Think of viruses as tireless, meticulous sanitation workers that stop bacteria from consuming the planet. Think of each individual phage (and there are trillions of them in the world) as a discriminating assassin that is evolutionarily tuned to kill only one specific bacteria. This targeted attack and annihilation of lethal, multidrug-resistant bacteria (that in no way harms the sick patient) is the crux of the potential hope for phage therapy as a do-or-die treatment.
The Phage Cocktail
Unlike broad spectrum antibiotics (which kill the good bacteria along with the bad), phages target and destroy only certain strains of pathogenic bacteria. For phage treatment to work, the doctor must determine which species of bacteria is causing the infectious disease. And no two patients are alike. Individual samples have to be tested against a variety of phages to determine which strain of phage will work. Once a specific phage shows an aptitude for killing a patient's specific bacterial strain, scientists must then mass-produce the phage, purify it and confirm the phage cocktail to be safe.
Asked in an email whether phage therapy has the potential to be used as an alternative to antibiotic treatment, Weiss says, "Absolutely. Although not well-studied and largely unproven, phage therapy holds great promise as either a stand-alone therapeutic or one that could be used in conjunction with traditional antibiotics. Numerous studies have indeed shown that phages and antibiotics can work together to kill bacteria."
Very few doctors have actually used phage therapy even experimentally, and the general public has never heard of it. But scientists have been studying for years how phages destroy bacteria, which phage virus destroys which bacteria and how to cultivate prodigious numbers of phages to use in the fight against deadly bacterial infections in actual patients.
In the U.S., phage therapy is generally employed on a case-by-case basis and as a last resort involving terminally ill patients who've exhausted all other medical options. But on a hopeful note, in February 2018, the Food and Drug Administration (FDA) approved a new Phase 1/2 clinical trial in humans to test a new bacteriophage treatment for Crohn's disease. Phage therapy has been practiced successfully for decades in eastern Europe at medical facilities like the Eliava Phage Therapy Center in Tblisi, Georgia, where the therapy originated in 1923. And currently doctors in Belgium have begun to implement phage treatments by prescribing custom-made phage cocktails that are made in compound pharmacies.

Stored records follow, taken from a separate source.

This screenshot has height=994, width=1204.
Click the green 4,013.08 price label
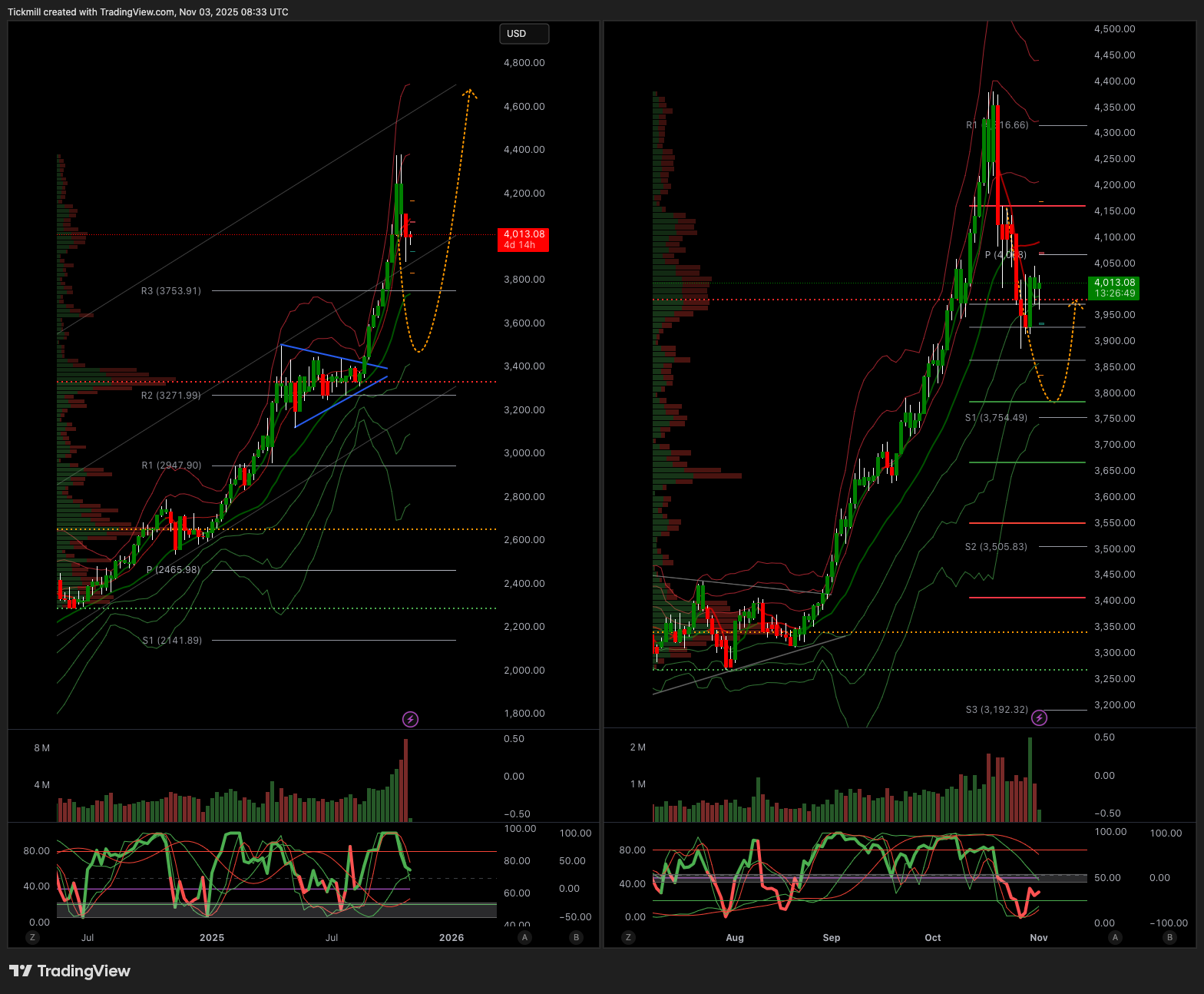point(1114,288)
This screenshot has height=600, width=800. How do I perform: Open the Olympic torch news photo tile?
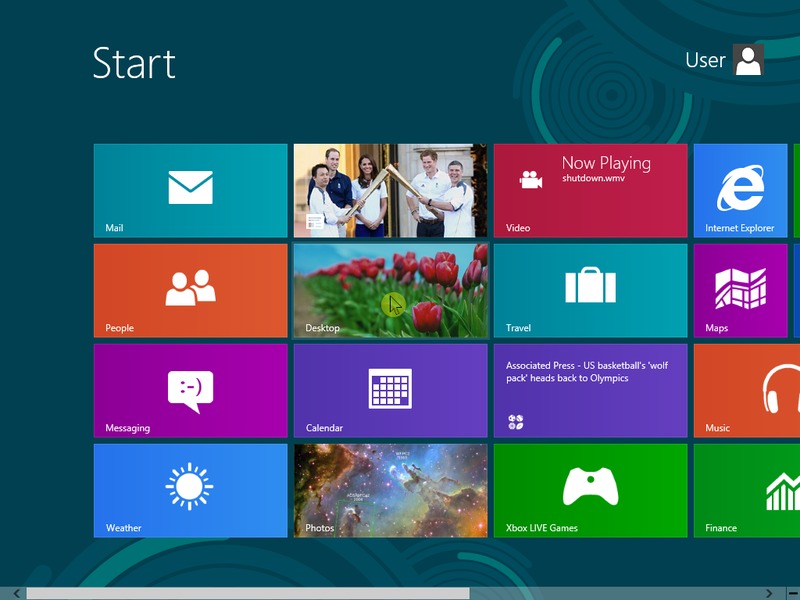(x=390, y=190)
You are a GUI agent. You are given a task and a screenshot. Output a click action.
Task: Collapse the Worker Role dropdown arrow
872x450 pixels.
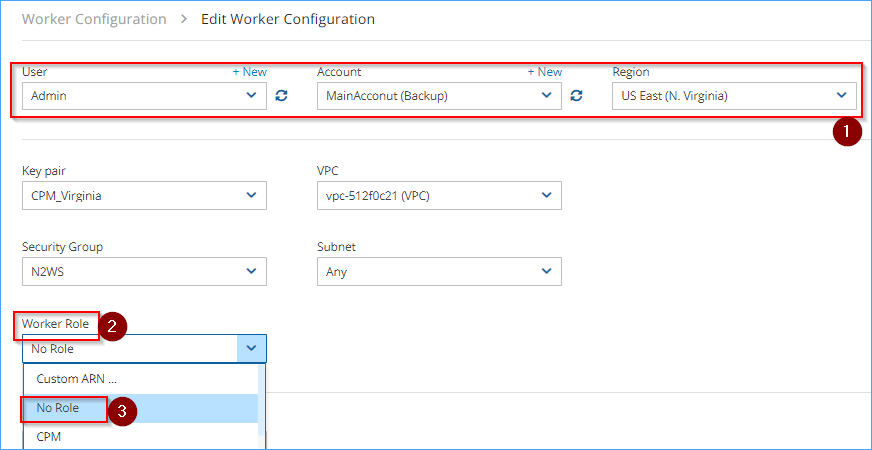pyautogui.click(x=252, y=349)
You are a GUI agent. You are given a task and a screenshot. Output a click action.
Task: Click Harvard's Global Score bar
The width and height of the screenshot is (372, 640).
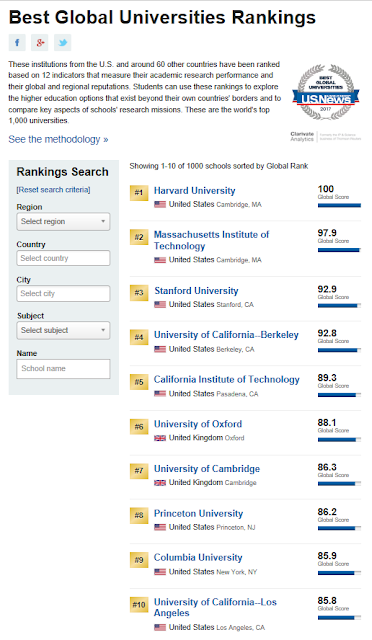(x=339, y=205)
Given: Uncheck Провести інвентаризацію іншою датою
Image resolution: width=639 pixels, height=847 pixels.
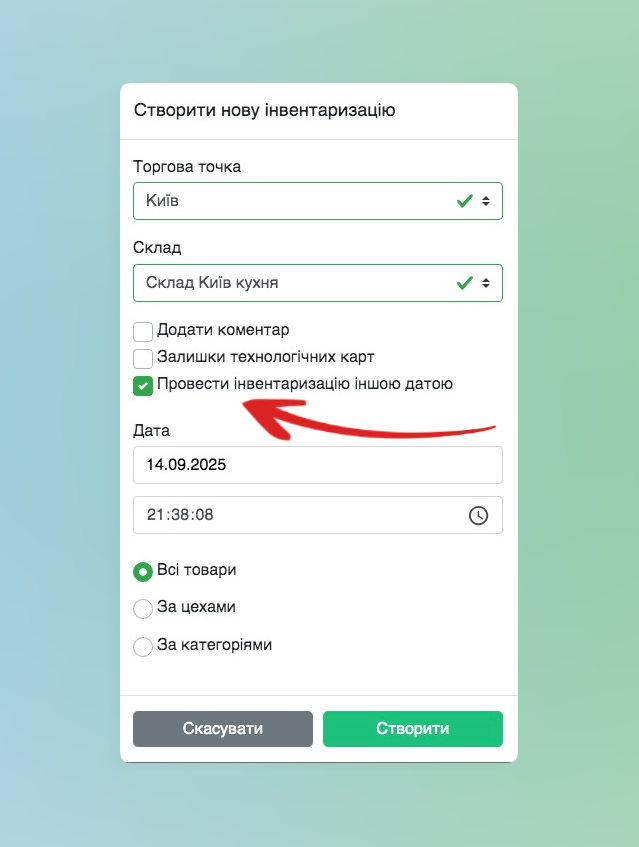Looking at the screenshot, I should pos(143,386).
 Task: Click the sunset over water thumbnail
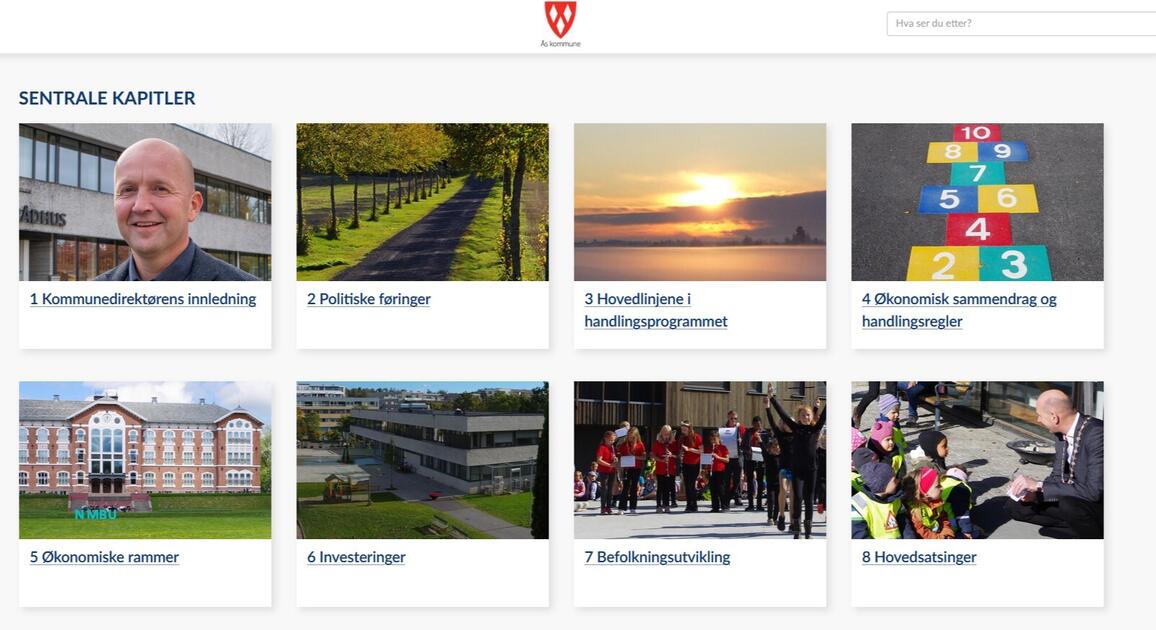tap(700, 202)
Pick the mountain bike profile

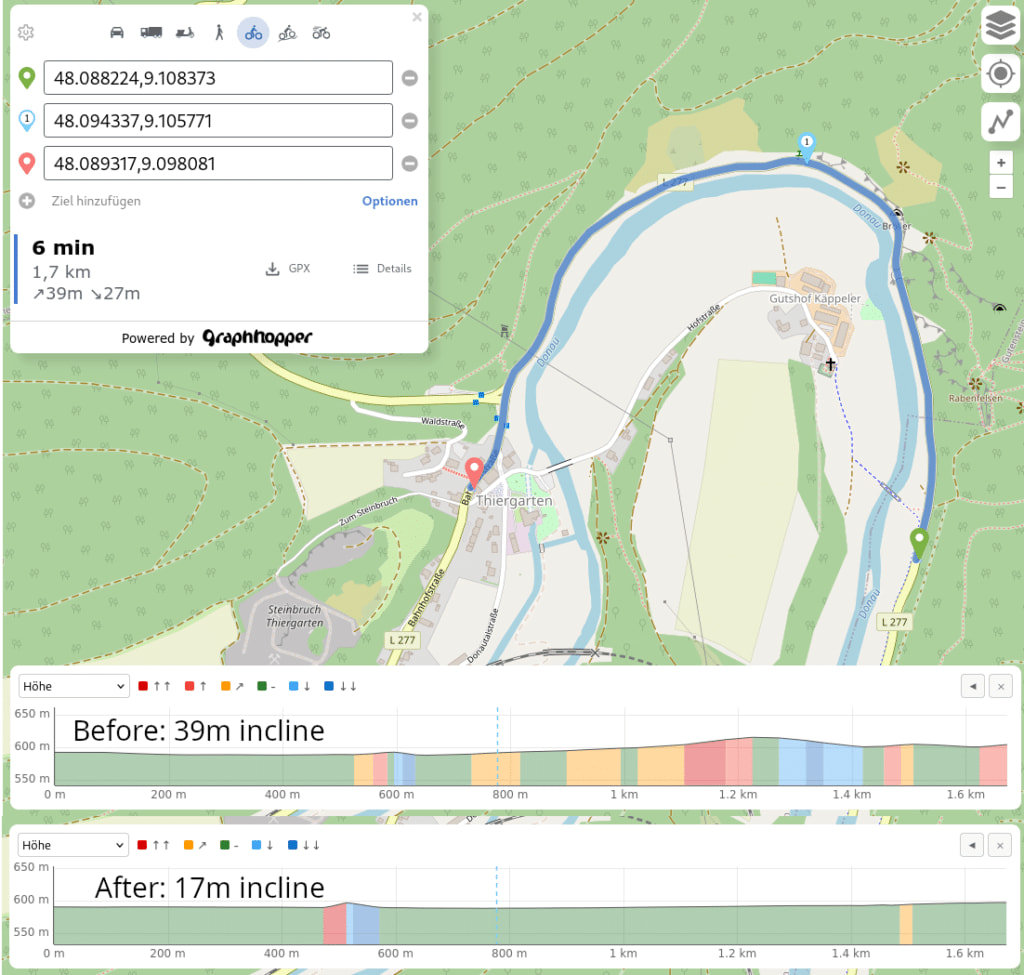[287, 33]
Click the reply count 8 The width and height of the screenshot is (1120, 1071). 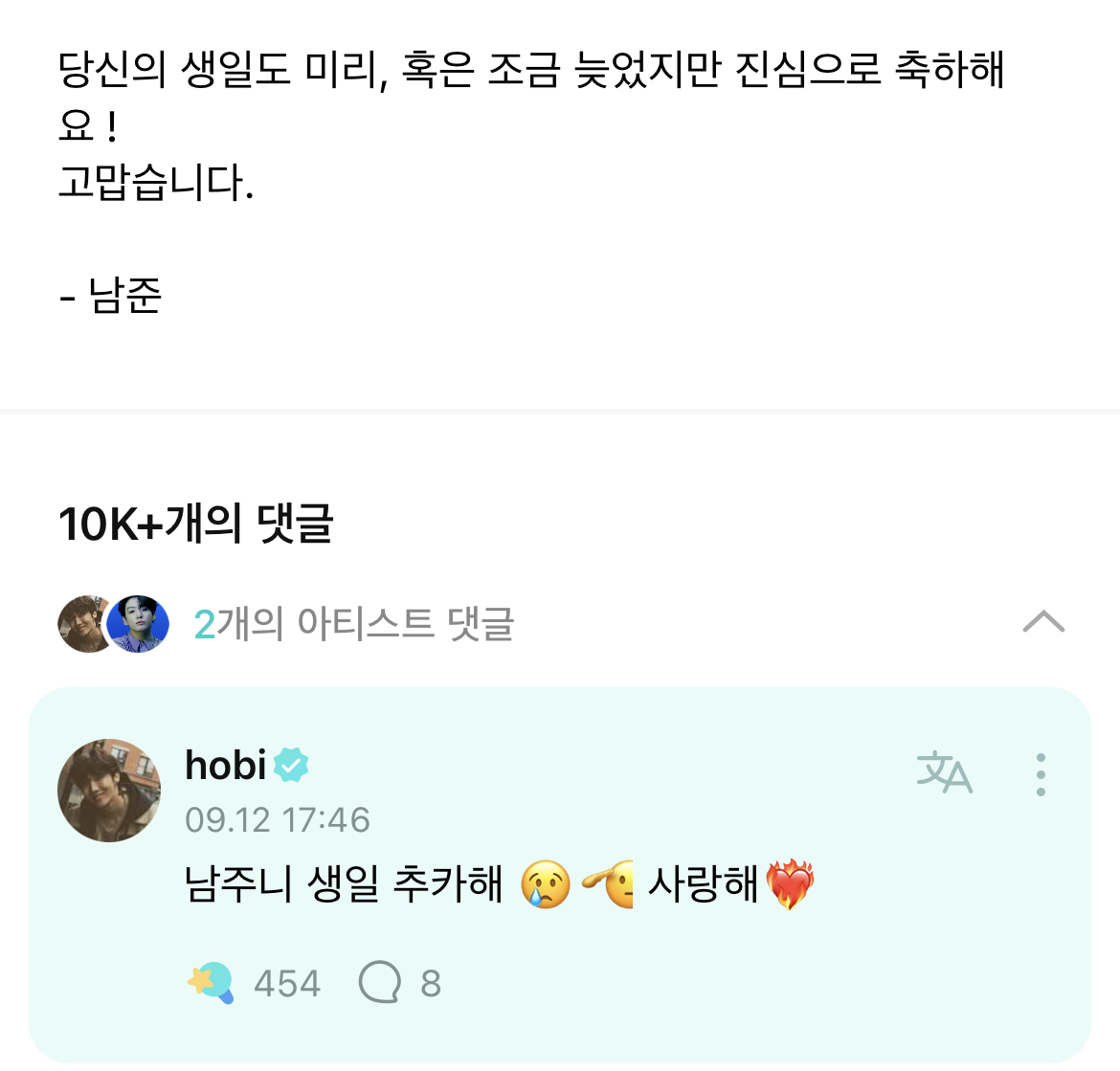tap(431, 984)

The major obstacle to introducing phage therapy in Western medicine is the lack of any appropriate regulatory and legal framework or oversight. Currently the FDA maintains an "eleventh hour" hotline that lets doctors ask for approval to use an unapproved medical treatment on a patient if all other options have been exhausted and hope is all but lost. Once permission is granted, the process of acquiring phages and administering phage therapy becomes a complex collaborative effort between doctors, scientists, regulatory agencies and families of the patients — without a moment to spare and a life literally hanging in the balance.
Asked if phage therapy should be taken seriously by Western medicine, Weiss says, "Given the crisis of antibiotic resistance that we currently face, we must seriously consider all available treatment options. There is growing support to rigorously explore phage therapy and the role it could play in combating superbugs."